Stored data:
━━━━━━━━━━━━━━━━━━━━━━━━━━━━━━

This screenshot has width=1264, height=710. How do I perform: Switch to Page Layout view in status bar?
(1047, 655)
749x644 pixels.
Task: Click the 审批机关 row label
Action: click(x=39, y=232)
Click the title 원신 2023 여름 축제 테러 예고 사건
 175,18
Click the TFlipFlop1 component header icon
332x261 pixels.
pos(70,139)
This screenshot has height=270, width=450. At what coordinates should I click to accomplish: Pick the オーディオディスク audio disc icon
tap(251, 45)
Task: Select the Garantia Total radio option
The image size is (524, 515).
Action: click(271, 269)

━━━━━━━━━━━━━━━━━━━━━━━━━━━━━━

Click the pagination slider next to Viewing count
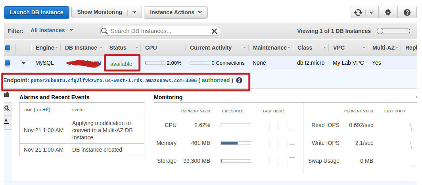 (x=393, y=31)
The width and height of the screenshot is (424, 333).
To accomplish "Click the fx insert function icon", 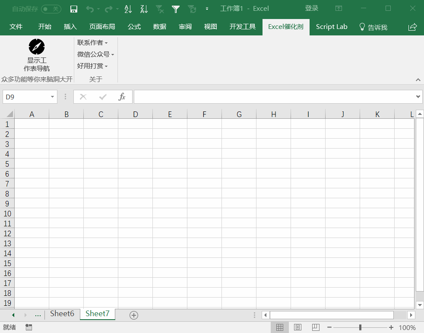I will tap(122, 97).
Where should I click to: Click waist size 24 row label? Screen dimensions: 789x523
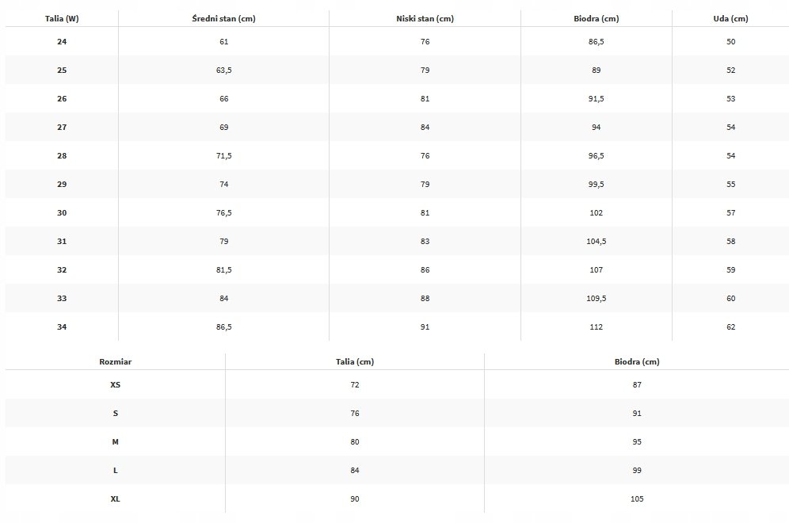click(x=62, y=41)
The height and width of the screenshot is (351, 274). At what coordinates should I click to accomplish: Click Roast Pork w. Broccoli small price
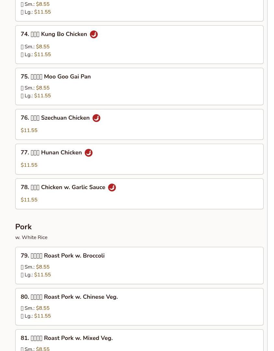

━━━━━━━━━━━━━━━━━━━━━━━━━━━━━━

Task details
Reproduce, word for word and in full, only the lines above that start at the line with "Click the title 원신 2023 여름 축제 테러 예고 사건" and run through the line with "Task: Select the Garantia Total radio option", both ends included.

Written answer
Click the title 원신 2023 여름 축제 테러 예고 사건
 175,18
Click the TFlipFlop1 component header icon
332x261 pixels.
pos(70,139)
This screenshot has height=270, width=450. At what coordinates should I click to accomplish: Pick the オーディオディスク audio disc icon
tap(251, 45)
Task: Select the Garantia Total radio option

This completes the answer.